Red Bull Jesus – PR Fail

red-bull-jesus

Here is another great example of bad marketing and advertising. Offend the two major global faiths to sell more of your stuff.Red Bull and the advertising agency involved certainly succeeded. Why don’t companies get that someone doesn’t have to lose for you to win? Did they think it was a good idea to be disrespectful and ridicule Jesus, who a good proportion of their target audience worships?

Besides the offensive nature of this advert, this is a sad example of a self-indulgent art director creating for themselves. They clearly didn’t think about what would happen and that they would offend many in their own target audience. If I was Red Bull I’d be really annoyed.

This is such bad PR fail. An ad for the South African market that gets global headlines. Good for those that think all PR is good PR. Bad if you think negative PR can hurt your brand. Which I think it does.

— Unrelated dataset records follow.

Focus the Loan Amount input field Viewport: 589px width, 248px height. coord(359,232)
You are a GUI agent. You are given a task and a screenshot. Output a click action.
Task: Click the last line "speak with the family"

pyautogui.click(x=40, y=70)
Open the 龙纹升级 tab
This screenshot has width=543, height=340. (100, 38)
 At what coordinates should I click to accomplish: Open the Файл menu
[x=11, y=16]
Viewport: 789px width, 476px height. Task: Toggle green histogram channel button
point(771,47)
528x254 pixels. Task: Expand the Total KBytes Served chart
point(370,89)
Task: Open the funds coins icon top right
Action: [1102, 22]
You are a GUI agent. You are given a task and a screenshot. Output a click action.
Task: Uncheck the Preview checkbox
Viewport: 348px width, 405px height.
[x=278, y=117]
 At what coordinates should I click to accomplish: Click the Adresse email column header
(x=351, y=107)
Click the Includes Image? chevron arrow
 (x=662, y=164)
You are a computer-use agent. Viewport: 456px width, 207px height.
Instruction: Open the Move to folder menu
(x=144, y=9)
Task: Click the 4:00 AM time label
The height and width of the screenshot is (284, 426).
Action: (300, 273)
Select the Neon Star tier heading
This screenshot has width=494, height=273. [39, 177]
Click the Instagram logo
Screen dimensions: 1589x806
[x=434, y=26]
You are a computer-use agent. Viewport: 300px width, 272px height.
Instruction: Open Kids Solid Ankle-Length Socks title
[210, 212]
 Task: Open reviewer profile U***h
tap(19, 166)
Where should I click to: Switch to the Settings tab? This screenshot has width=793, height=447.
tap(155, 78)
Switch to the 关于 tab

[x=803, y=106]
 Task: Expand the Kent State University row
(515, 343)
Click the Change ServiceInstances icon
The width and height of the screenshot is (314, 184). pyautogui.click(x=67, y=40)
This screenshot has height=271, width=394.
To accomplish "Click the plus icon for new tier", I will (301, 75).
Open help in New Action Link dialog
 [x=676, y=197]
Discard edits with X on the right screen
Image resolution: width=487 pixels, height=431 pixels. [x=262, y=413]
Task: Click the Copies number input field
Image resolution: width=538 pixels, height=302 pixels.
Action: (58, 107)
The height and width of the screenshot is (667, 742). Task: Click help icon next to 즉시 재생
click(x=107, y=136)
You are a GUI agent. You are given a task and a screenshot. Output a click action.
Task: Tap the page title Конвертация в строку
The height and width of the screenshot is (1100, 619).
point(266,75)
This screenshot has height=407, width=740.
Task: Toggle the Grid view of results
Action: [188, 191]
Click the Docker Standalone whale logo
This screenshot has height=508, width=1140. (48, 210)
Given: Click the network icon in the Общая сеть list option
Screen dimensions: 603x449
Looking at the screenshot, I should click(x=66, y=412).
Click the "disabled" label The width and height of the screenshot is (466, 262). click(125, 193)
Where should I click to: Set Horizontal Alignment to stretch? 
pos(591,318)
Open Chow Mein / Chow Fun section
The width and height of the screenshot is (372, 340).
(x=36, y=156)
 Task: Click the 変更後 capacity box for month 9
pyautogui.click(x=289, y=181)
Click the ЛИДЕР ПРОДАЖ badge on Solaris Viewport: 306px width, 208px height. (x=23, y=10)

Are you a Christian and a Red Bull drinker? What do you think? Comment below.

 

 

 

3 comments

  1. I’m a long-time fan of Red Bull as a brand (and the drink), and a Christian. I can see why the ad will have offended a certain amount of Christian viewers, but ultimately it was created in a secular market, for a secular market.

    As Christians we can have two potential responses to the ad: a) get all up in arms, bombard Red Bull with negativity and show the world what they think: that Christians are humourless and narrow-minded; or b) accept the ad for what it is, move on and concentrate on being ‘a light to the world’.

    Personally I choose the latter – especially considering that the ad has been pulled. Red Bull will continue to grow and succeed, even after a bit of bad PR. Let’s face it, companies have done a lot worse.

    1. Thanks for your thoughts Chris!

      I’m probably in the ‘B’ camp myself, \the angle I was coming from was that businesses don’t go out of their way to intentionally annoy their target audience and I think Red Bull and the agency concerned probably don’t understand how sensitive some of their own target audience are when commercialism intersects with depicting a persons faith.